Jimmy Graham is frustrated with his numbers, combined with the Packers' overall struggles. (0:00)

GREEN BAY, Wis. -- Jimmy Graham hasn't made the impact that the Green Bay Packers had hoped for when they signed the tight end to a three-year, $30 million contract in free agency.

The five-time Pro Bowl selection apparently feels the same way.

"My numbers suck," Graham said Friday.

Graham, 32, ranks second on the Packers with 46 catches and 549 yards. He already eclipsed his yardage total from 2017 and needs nine more catches to match his production in that category.

However, after catching 10 touchdown passes with the Seattle Seahawks last season, he has only two this season.

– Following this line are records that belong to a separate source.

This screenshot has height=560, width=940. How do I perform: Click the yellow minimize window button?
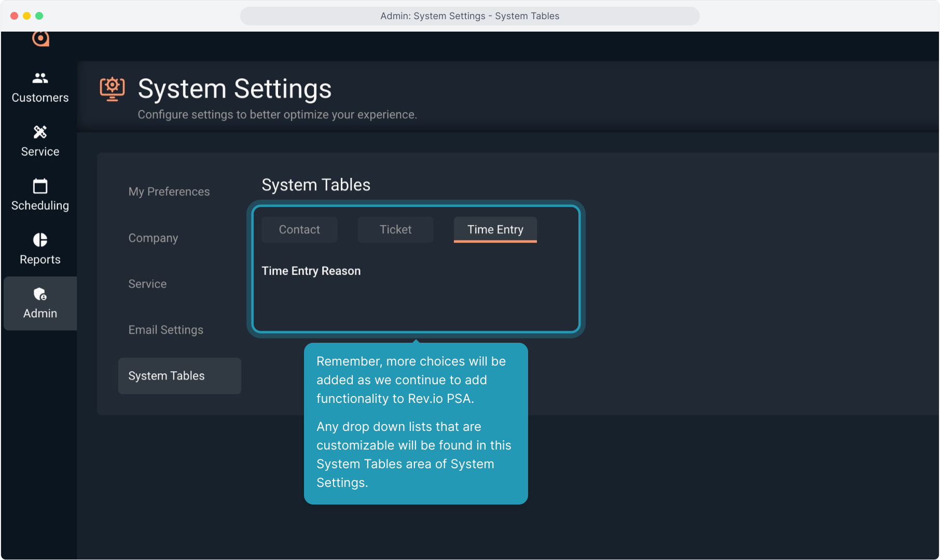[x=27, y=16]
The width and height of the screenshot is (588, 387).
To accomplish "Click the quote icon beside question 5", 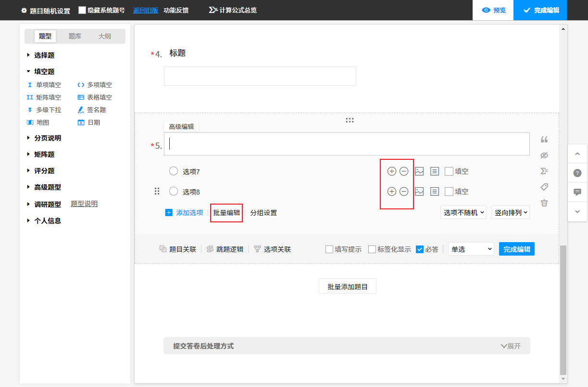I will point(544,140).
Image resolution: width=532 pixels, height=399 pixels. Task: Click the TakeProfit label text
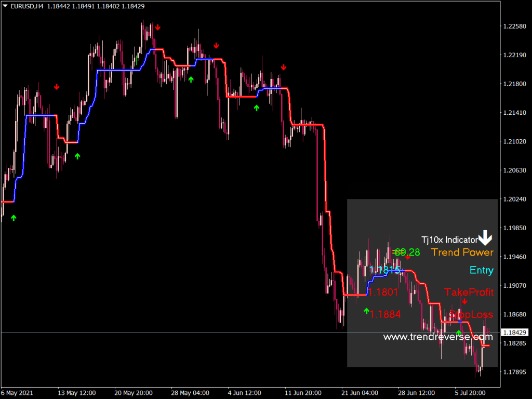(x=469, y=292)
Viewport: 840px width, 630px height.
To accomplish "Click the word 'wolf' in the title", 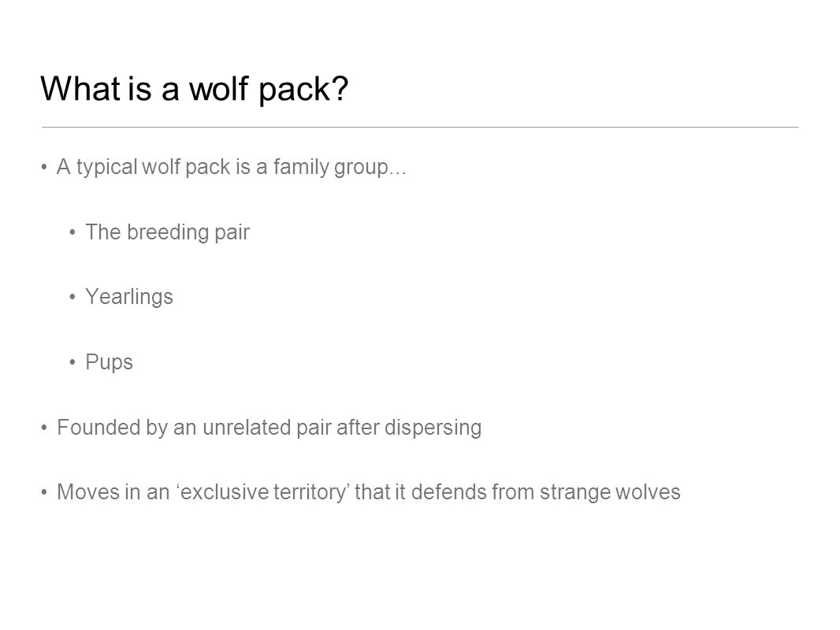I will click(x=219, y=88).
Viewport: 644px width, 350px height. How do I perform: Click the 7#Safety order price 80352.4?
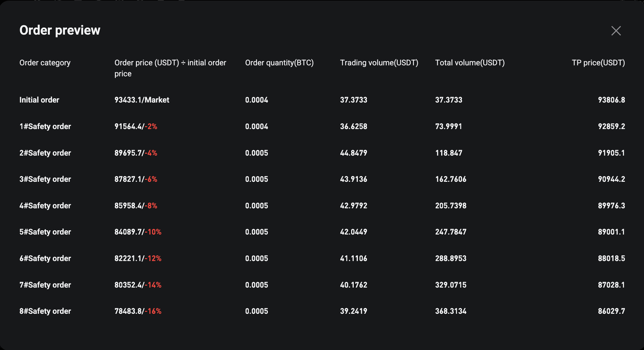coord(128,285)
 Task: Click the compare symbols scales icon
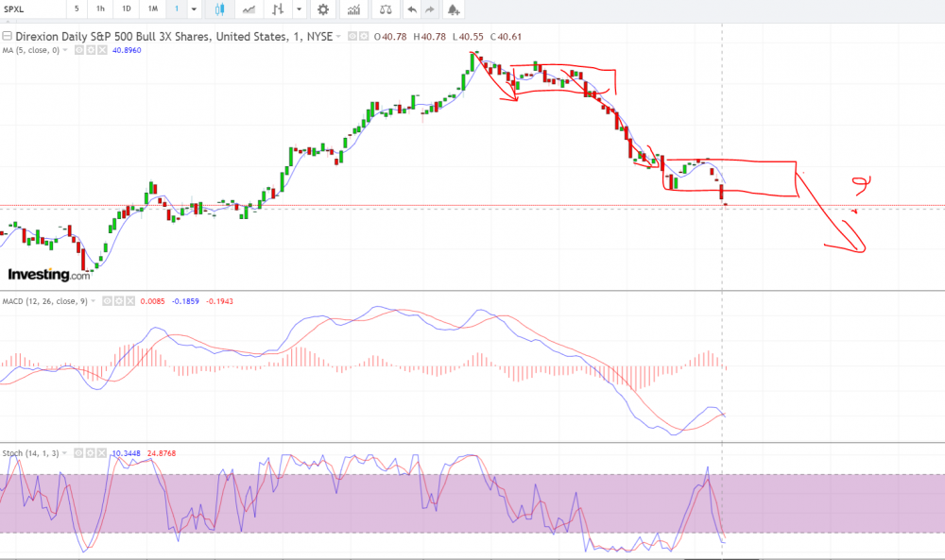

Graham has played the past three games with a broken left thumb, and he couldn't haul in what would have been a 57-yard touchdown against the Falcons last Sunday.

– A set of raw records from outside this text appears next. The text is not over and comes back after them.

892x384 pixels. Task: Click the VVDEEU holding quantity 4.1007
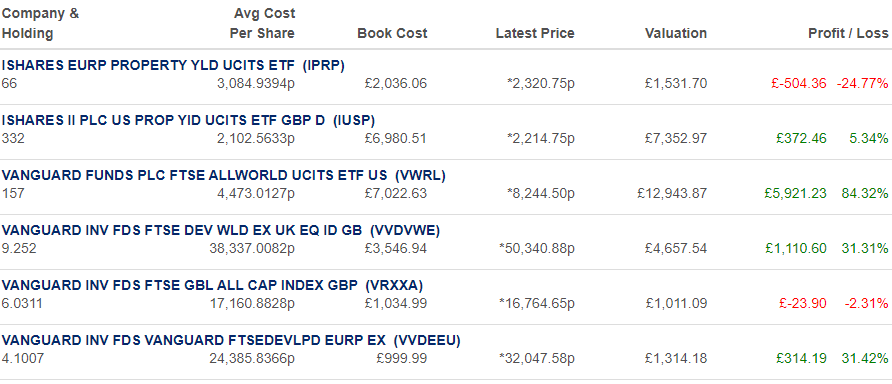[22, 359]
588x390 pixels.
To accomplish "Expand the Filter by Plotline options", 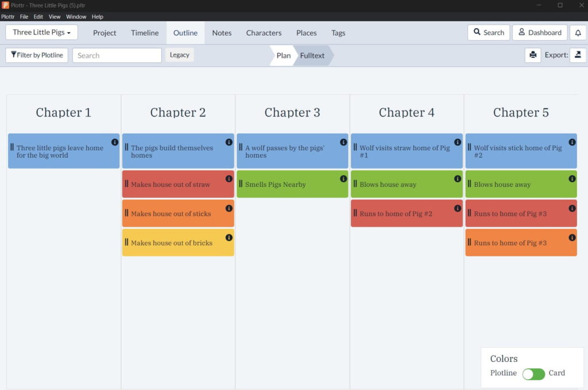I will [x=36, y=54].
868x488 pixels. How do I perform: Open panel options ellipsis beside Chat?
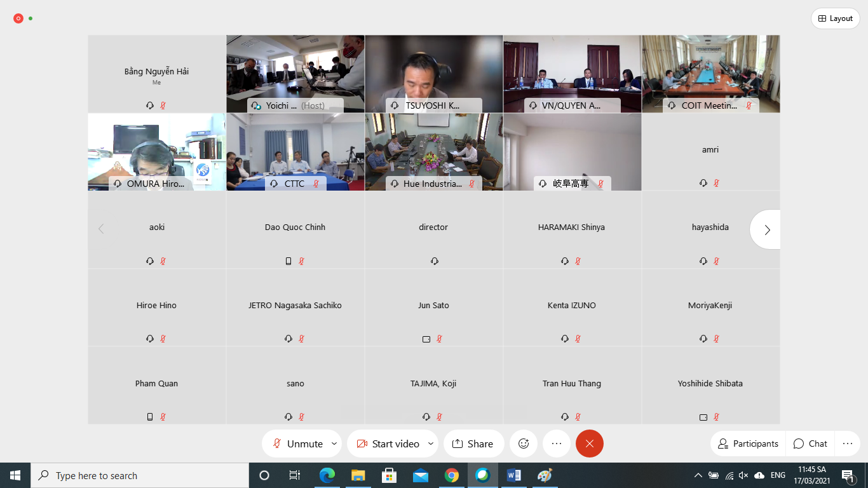847,444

"You don't want to shatter your thumb; that's not great," Graham said.

He quickly added that it's not all about stats.

"That's not what it's about," Graham said. "I just want to win games. If I have one catch for 2 yards and we win, I don't care. But obviously it's not great when you're not helping us win, and that's what I see."

When he signed with the Packers in free agency last March, Graham was asked if he could replicate his numbers from his early days with the New Orleans Saints.

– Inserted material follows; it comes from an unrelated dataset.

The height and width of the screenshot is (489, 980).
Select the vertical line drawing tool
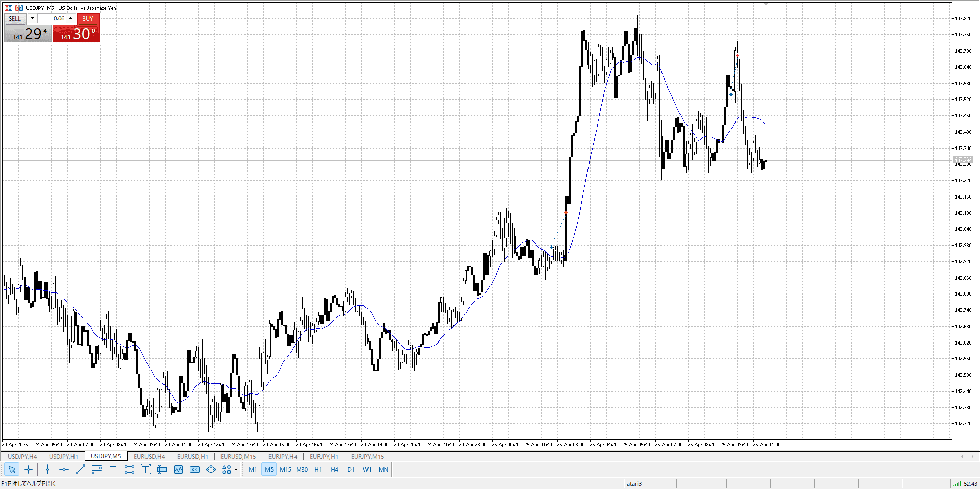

"Hopefully I can do that here," he said then. "When my number is called, I'm going to be ready, I can tell you that."

Graham was asked Friday why that hasn't happened.

"Things are going fine. It's just in this offense, the tight end does a lot of stuff," he said. "I've got a lot of responsibilities -- just not running routes and out here catching the ball like a receiver. That's just how it is. I'm just trying to do my job and do what I'm told."

The Packers focused a good portion of their offseason on getting Graham and Aaron Rodgers on the same page. While Rodgers has spoken glowingly about Graham, the connection never blossomed.

"I think Jimmy has done a good job," Packers tight ends coach Brian Angelichio said this week. "I think, certainly, some games you're more involved. ... Overall, I think he has done a good job. We've had some plays we wish we would have went a different way. Each week him and Aaron get to keep playing together, I think you see progress being made. Hopefully, this week is another step we're looking for."

The way the Packers structured Graham's contract, they could move on after this season and pick up cap space.

Graham, who receives $13 million this season, has a $5 million roster bonus due in March. The Packers could decline the bonus and release him. They would have to absorb the remaining two-thirds of the signing bonus proration ($7.333 million) as dead money on their cap in 2019 -- or it could be split between 2019 and 2020 if they designed him as a post-June 1 cut. However, they would wipe away the remaining $17 million from their future caps, so there would be a net cap savings of about $9 million.

Graham said he hoped this wouldn't be his only season in Green Bay.

"I've always dominated everywhere I've went," he said Friday. "Obviously, I haven't done that yet here. So it would be nice to get an opportunity to do it. Come back and maybe just be kind of more comfortable here, but I'm going to give it my all no matter what's asked of me anywhere I go, or if I stay here."